# Gibson Track and Field Complex, grand opening THIS Friday! New TribStar article



## SycamoreStateofMind

If ever was a day to go by the Gibson Track and Field Complex to take a look at the new digs it would be today, the weather is great outside and sod is being put down, sidewalk infrastructure by the city down 1st. Street, the fence is being put up around the outside of the facility - the place looks great! 





Take a few minutes and drive by and take a look at the progress. The dedication of the track will take place on April 17. (Edited, April 19 wrong date).


----------



## ISUCC

http://www.workzonecam.com/projects/indianastate/indianastate/workzonecam


----------



## sycamore tuff

Is this some kind of April fools joke?


----------



## ISUCC

sycamore tuff said:


> Is this some kind of April fools joke?



the only joke is that it's not done yet


----------



## meistro

It's going to be great.
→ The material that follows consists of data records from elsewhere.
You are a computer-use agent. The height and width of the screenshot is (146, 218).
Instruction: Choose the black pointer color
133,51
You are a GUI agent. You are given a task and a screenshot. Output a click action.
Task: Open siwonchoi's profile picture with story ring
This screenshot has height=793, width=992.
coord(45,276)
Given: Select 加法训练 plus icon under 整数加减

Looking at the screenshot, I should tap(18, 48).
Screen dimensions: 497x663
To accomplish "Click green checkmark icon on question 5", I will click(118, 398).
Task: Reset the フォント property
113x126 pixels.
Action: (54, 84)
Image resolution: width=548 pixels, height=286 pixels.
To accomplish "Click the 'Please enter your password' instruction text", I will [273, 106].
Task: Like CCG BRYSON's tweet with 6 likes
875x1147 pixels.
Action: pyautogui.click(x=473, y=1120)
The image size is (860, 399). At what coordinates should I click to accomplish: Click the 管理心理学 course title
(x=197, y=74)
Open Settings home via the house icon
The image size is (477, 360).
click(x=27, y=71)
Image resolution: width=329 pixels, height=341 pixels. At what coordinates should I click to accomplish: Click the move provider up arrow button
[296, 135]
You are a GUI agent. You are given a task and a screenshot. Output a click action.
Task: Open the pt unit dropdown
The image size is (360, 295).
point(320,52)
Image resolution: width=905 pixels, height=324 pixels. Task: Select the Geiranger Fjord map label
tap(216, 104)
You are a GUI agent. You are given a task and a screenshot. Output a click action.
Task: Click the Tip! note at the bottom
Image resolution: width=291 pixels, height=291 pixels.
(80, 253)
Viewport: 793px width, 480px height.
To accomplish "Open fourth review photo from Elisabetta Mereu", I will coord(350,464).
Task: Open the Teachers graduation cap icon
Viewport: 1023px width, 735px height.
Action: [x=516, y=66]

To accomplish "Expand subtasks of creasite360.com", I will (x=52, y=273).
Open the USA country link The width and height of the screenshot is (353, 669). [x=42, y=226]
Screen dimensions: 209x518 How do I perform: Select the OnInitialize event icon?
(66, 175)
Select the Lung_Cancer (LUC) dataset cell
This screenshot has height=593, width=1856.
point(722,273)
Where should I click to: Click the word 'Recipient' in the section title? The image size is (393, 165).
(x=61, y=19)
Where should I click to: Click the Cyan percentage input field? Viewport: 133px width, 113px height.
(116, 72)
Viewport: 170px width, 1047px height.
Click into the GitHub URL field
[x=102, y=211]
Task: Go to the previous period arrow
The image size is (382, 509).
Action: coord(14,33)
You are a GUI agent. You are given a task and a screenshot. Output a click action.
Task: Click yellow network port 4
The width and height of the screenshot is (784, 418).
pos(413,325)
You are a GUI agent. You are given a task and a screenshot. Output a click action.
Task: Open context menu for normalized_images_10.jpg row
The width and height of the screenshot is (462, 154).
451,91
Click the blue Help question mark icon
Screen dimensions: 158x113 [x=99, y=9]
I just can't believe we didn't take down the ICON building.


----------



## SycamoreStateofMind

meistro said:


> It's going to be great. I just can't believe we didn't take down the ICON building.



Fact!


----------



## meistro

I heard they originally thought it was a great building and hoped somebody would buy it and put apartments in it . Sounded like a crazy idea. It's a big dinosaur of a building that needs to come down.


----------



## SycamoreStateofMind

$2 mill to demo it, can you do it for less???


----------



## IndyTreeFan

SycamoreStateofMind said:


> $2 mill to demo it, can you do it for less???



And, let me guess, (in whiniest voice possible) "We don't have the monnnnnneeeeeeyyyyyy."


----------



## SycamoreStateofMind

IndyTreeFan said:


> And, let me guess, (in whiniest voice possible) "We don't have the monnnnnneeeeeeyyyyyy."



Yeah... Something like that.


----------



## niklz62

Can they do the Icon building like the tailgate pavilion at Chattanooga?  It was basically an old building that was opened up for indoor tailgating.  It would go perfect with a football stadium.


----------



## meistro

SycamoreStateofMind said:


> $2 mill to demo it, can you do it for less???



I'm guessing it's gonna be more than that in the long run since they gotta take precaution to keep from damaging the track. Bottom line to me is that it looks horrendous next to the brand new track.


----------



## SycamoreStateofMind

The only options I have heard are the following:

1. Paint it up nice and let it sit vacant. (Which is what the plan is for now, they will probably paint it this summer would be my guess). 

2. Have a company come in and restore the building for student housing. Understand it would be too damn expensive to do this and is not really a viable option. 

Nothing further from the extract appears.